- Extracted entries
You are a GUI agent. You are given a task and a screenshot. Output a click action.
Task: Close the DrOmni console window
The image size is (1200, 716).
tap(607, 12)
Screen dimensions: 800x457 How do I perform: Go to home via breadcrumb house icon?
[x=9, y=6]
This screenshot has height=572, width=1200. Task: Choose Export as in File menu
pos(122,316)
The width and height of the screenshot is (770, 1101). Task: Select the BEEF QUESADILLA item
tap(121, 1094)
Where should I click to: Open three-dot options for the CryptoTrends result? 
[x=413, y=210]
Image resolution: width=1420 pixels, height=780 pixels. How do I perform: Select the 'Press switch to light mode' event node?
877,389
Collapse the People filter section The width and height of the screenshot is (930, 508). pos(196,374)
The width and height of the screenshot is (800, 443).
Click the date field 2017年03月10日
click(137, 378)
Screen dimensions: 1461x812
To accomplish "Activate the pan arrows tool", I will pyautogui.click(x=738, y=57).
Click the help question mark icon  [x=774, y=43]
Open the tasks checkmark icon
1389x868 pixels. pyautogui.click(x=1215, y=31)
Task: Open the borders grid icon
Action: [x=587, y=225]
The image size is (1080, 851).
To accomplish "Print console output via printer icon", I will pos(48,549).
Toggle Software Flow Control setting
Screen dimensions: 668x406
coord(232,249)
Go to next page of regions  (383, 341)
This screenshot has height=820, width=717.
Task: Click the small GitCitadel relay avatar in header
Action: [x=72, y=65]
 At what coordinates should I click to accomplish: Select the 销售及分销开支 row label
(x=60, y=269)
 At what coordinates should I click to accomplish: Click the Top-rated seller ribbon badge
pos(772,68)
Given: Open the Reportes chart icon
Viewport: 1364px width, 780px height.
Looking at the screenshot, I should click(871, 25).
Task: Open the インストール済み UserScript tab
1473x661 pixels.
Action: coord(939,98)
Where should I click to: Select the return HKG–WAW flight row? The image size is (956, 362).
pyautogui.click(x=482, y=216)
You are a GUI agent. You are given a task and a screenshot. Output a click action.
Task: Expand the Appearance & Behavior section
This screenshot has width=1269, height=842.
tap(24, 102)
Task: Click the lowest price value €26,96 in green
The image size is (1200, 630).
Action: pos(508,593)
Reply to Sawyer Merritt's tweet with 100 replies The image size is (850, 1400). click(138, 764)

- Exercise details
Output the records exactly, so that each line matches what was given.

- Response to this task
You are a GUI agent. You are given a task and a screenshot. Output a click action.
Task: Close the DrOmni console window
The image size is (1200, 716).
tap(607, 12)
Screen dimensions: 800x457 How do I perform: Go to home via breadcrumb house icon?
[x=9, y=6]
This screenshot has height=572, width=1200. Task: Choose Export as in File menu
pos(122,316)
The width and height of the screenshot is (770, 1101). Task: Select the BEEF QUESADILLA item
tap(121, 1094)
Where should I click to: Open three-dot options for the CryptoTrends result? 
[x=413, y=210]
Image resolution: width=1420 pixels, height=780 pixels. How do I perform: Select the 'Press switch to light mode' event node?
877,389
Collapse the People filter section The width and height of the screenshot is (930, 508). pos(196,374)
The width and height of the screenshot is (800, 443).
Click the date field 2017年03月10日
click(137, 378)
Screen dimensions: 1461x812
To accomplish "Activate the pan arrows tool", I will pyautogui.click(x=738, y=57).
Click the help question mark icon  [x=774, y=43]
Open the tasks checkmark icon
1389x868 pixels. pyautogui.click(x=1215, y=31)
Task: Open the borders grid icon
Action: [x=587, y=225]
The image size is (1080, 851).
To accomplish "Print console output via printer icon", I will pos(48,549).
Toggle Software Flow Control setting
Screen dimensions: 668x406
coord(232,249)
Go to next page of regions  (383, 341)
This screenshot has height=820, width=717.
Task: Click the small GitCitadel relay avatar in header
Action: [x=72, y=65]
 At what coordinates should I click to accomplish: Select the 销售及分销开支 row label
(x=60, y=269)
 At what coordinates should I click to accomplish: Click the Top-rated seller ribbon badge
pos(772,68)
Given: Open the Reportes chart icon
Viewport: 1364px width, 780px height.
Looking at the screenshot, I should click(871, 25).
Task: Open the インストール済み UserScript tab
1473x661 pixels.
Action: coord(939,98)
Where should I click to: Select the return HKG–WAW flight row? The image size is (956, 362).
pyautogui.click(x=482, y=216)
You are a GUI agent. You are given a task and a screenshot. Output a click action.
Task: Expand the Appearance & Behavior section
This screenshot has width=1269, height=842.
tap(24, 102)
Task: Click the lowest price value €26,96 in green
The image size is (1200, 630).
Action: pos(508,593)
Reply to Sawyer Merritt's tweet with 100 replies The image size is (850, 1400). click(138, 764)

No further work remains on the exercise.